Şimdi Arsenal... Yıllar önce Beşiktaş’dayken çıkan bir olaydı. Takibe alınmıştım. Blackburn olayı da evet o doğru. Galatasaray imza atmadan önce Blackburn Rovers olayı vardı. Tabi ki ben bunu burada ilk defa sizin aracılığınız ile söylüyorum. Galatasaray’ ın Avrupa’ da büyük başarılar elde edebileceğini düşündüğüm bir takım olduğundan, Avrupa’ da başarılı Gökhan Zan olarak Galatasaray futbolcusunun Avrupa’ da başarılı bir futbolcu olarak adımı yazdırmak istiyorum. O yüzden ben Galatasaray’ ı tercih ettim. Galatasaray’ ın büyüklüğü kesinlikle tartışılmaz. Onun içinde çok mutluyum. Galatasaray’ da kaldığım için çok mutluyum. İnşallah dediğim gibi uzun yıllar da Galatasaray’ a hizmet ederim. Tabi ki sözleşmem sezon sonunda bitecek. Bugün burada varız yarında yok olabiliriz bunu bilemeyiz. Önemli olan Galatasaray’ ın başarısıdır. Ben var olsam da olmasam da Galatasaray’ ın her zaman başarılı olması için mutlaka dışarıdan da olsa dualarım eksik olmaz. Çünkü gerçekten kabullendiğim bir camia, çok sevdiğim bir camia. Galatasaray’ ın benim için ayrı bir yeri var.
Çok kısa Milli Takım ile ilgili de konuşalım istiyorum. Kötü sonuçların ardından revizyona gidildi bildiğin gibi ve Hollanda maçındaki oynanan futbol otoriteler tarafından olumlu karşılandı. Sen neler söylemek istersin Milli Takım ile ilgili. Hem revizyonla ilgili hem de 2012 Avrupa Şampiyonası için.

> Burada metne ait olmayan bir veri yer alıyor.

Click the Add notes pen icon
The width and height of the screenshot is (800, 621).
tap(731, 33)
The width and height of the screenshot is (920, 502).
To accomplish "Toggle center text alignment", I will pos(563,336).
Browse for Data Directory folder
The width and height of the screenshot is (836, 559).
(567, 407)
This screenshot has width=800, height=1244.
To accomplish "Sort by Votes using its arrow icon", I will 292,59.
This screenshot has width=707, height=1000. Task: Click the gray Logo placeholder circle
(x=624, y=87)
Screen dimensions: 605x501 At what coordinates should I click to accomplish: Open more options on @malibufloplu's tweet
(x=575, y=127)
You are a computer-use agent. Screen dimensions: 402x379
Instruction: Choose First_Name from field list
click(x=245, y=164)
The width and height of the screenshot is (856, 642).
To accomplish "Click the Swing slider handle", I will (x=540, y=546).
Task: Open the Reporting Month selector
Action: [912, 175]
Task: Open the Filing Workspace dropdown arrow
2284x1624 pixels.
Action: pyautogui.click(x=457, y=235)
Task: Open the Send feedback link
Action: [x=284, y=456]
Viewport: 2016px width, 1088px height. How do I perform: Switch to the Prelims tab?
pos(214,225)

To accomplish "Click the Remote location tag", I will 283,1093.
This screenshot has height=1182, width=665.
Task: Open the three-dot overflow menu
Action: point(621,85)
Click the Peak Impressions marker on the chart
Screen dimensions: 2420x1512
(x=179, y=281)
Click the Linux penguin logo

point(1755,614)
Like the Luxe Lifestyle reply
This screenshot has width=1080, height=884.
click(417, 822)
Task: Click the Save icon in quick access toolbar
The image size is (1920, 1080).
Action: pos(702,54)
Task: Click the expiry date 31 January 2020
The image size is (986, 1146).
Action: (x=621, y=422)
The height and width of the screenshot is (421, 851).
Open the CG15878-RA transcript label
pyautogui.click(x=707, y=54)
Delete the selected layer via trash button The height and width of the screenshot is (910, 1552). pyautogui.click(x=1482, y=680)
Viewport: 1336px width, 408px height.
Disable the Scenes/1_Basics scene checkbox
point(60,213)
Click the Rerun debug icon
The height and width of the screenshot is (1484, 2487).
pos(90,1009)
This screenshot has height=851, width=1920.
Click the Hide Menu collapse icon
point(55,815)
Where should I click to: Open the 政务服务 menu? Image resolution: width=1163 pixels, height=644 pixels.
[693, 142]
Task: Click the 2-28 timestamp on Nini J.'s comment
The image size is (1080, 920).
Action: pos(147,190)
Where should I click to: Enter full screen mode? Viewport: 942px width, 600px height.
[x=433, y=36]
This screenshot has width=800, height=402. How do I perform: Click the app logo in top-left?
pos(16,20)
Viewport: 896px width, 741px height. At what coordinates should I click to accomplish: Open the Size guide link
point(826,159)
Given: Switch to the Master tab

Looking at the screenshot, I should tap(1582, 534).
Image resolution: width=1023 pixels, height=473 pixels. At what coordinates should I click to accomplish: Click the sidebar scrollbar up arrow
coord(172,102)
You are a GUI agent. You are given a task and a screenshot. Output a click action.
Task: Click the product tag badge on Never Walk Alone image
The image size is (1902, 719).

Gayet yerinde oyuncu değişiklikleri yeni oyuncuların katılması tabi ki orada Hiddink’ in yeni oyuncuları görmesi en doğal hakkı. Kendisinin de belli bir stratejisi, belli bir planları vardır ve o strateji ve planlar içerisinde bir takım şeyler deneyip görmek istiyordur. Buda çok doğal olsa gerek. En büyük ümidimiz tabi ki hangi futbolcu ay yıldızlı formayı giyerse o ay yıldızlı formanın ruhu ile sahaya çıkıp elinden gelenin en iyisini mutlaka yapacaktır. Herhangi bir isim kim olursa olsun bu sahada kesinlikle o milli duyguları taşıyarak oynayan futbolcuların olması gayet doğal yani. Şuanda onların gençlerin gelmesi ileriyi görmesi. Herkese saygı duymak zorundasınız. Bende hocanın saygı duyulması gereken bir hoca olduğunu düşünüyorum. Mutlaka herkese o stratejiler içerisinde düşündüğü şeyler vardır. Eski oyuncularla yeni oyuncuları karmada yapabilir. Onun için saygı duyulması lazım. Ama inşallah EURO 2012’ ye hep beraber gideriz ve 2008’ de kaldığımız yerden devam edip hocamızla beraber kim milli takımda olursa o gün tekrardan Türkiye’ yi ve Dünya’ yı, Avrupa’ yı sallamak istiyoruz.